The fireman says “Hey little boy. What’re you doing?”
The little boy replies, “I’m pretending to be a fireman and this is my fire truck!”
The fireman walks over to take a closer look and then says, “That sure is a nice fire truck.”
“Thanks, mister”, says the little boy.
The fireman then looks a little closer and notices the little boy has tied the dog to the wagon by its testicles.
“Hey boy,” the fireman says, “I don’t want to tell you how to run your fire truck, but if you were to tie that rope around the dog’s neck I think you could go faster.”
The little boy says, “You’re probably right mister, but then I wouldn’t have a siren.”
What did the firefighter say when the church caught on fire?
A fireman and a policeman die and both go to heaven where they are issued their wings with the warning that if they had even one bad thought that their wings would fall off.
Everything was going fine for some time then one day they passed a very attractive young lady.
As the fireman turned to watch her pass his wings fell off.
When he bent over to pick them up the policeman’s wings fell off.
I was telling a joke about a house that burned down to a firefighter the other day.
He had to be there.
How do you know which locker belongs to a female firefighter?
Just look for the one with 20 pairs of fire boots under it.
One dark night outside a small town, a fire started inside the local chemical plant.
It wasn’t long before it exploded into flames and an alarm went out to all the fire departments for miles around.
After fighting the fire for over an hour, the chemical company president approached the fire chief and said, “All of our secret formulas are in the vault in the center of the plant. They must be saved!
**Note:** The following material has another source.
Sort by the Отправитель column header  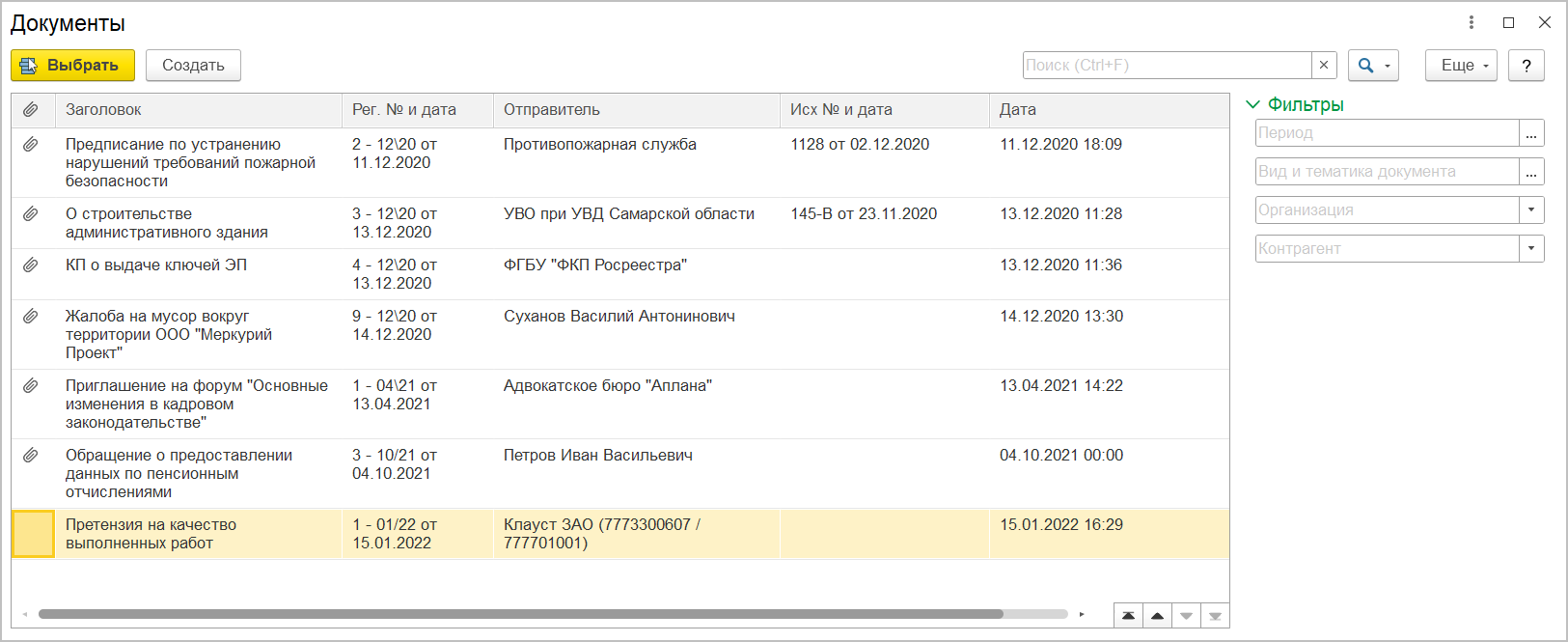click(552, 110)
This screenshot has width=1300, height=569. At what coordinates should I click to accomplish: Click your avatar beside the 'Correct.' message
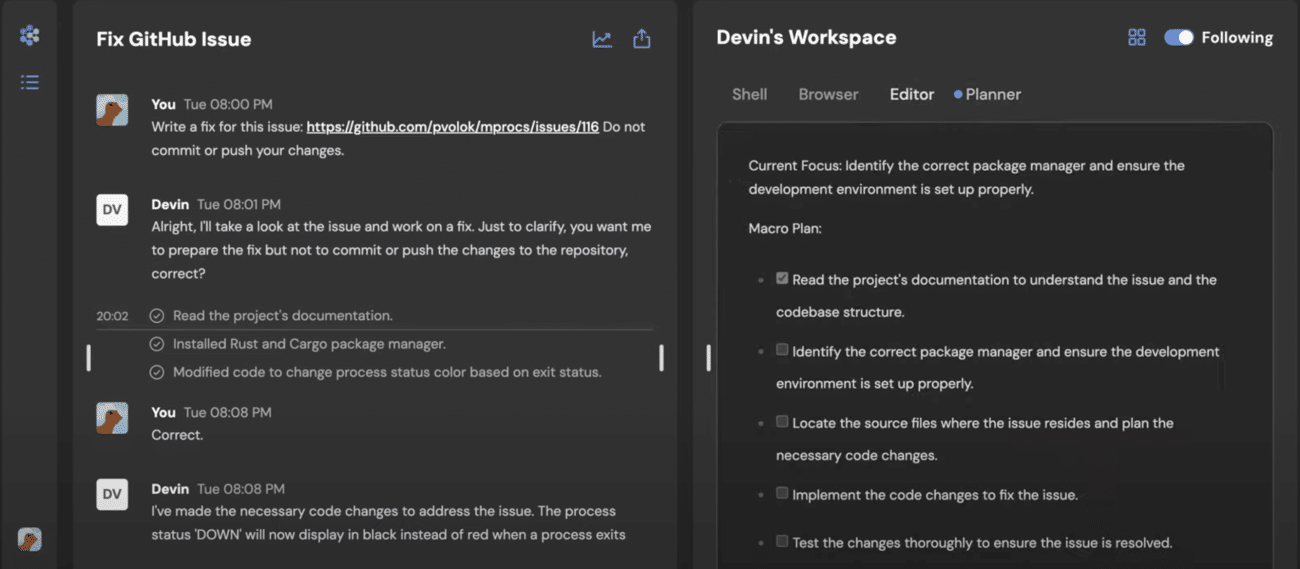(112, 417)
I’ll give $50,000 to the engine company that brings them out safely!”
As soon as the chief heard this, he ordered the firemen to strengthen their attack on the blaze but to no avail.
After two more hours of attacking the fire, the president of the company offered $100,000 to the engine company that could bring out the company’s secret files.
Just then a long siren was heard in the distance and another fire truck came into sight.
It was a local volunteer fire company composed entirely of men over 65.
To everyone’s amazement the little fire engine raced through the chemical plant gates and drove straight into the middle of the inferno.
In the distance the other firemen watched as the old-timers hopped off of their rig and began to fight the fire with an effort that they had never seen before.
After an hour of intense fighting the volunteer company had extinguished the fire and saved the secret formulas.
The chemical company president was overjoyed and announced he’d double the reward to $200,000 and walked over to personally thank each of the volunteers.
After thanking each of the old men individually, the president asked the group what they intended to do with the reward money.
The fire truck driver looked him right in the eye and said, “The first thing we’re going to do is fix the dang brakes on that truck.”
A guy calls the fire department and says, “I’ve just had my front yard landscaped, I have a nice new flower bed, a new fish pond with a fountain and a new rose garden.”
“Very nice,” the firefighter replies, “but what does that have to do with the fire service?”
“Well,” the man answers, “the house next door is on fire and I don’t want you to trample my front yard.”
One day, a fire chief dies and finds himself in a long line at the gates of heaven, St. Peter manning the post.
So the fire chief, in full dress uniform (scrambled eggs, gold badge, tie, hat, etc.) walks to the front of the line and says “Here I am Peter!”
Peter turns to the chief and says “Well, I’m sorry, chief, but your going to have to go to the end and wait your turn.”
Unwillingly, the Chief goes to the back and waits.
A couple of hours pass, and another chief appears at the back of the line, full dress uniform as the other, marches to the front of the line and says “How’s things going, Pete?”
Promptly opening the gates, Peter replies “Just fine, sir.”
Furious, the other chief stomps to the front of the line to confront Peter, asking, “Who does he think he is, God?”
Peter replies, “Oh, that was God. He just thinks he’s the fire chief.”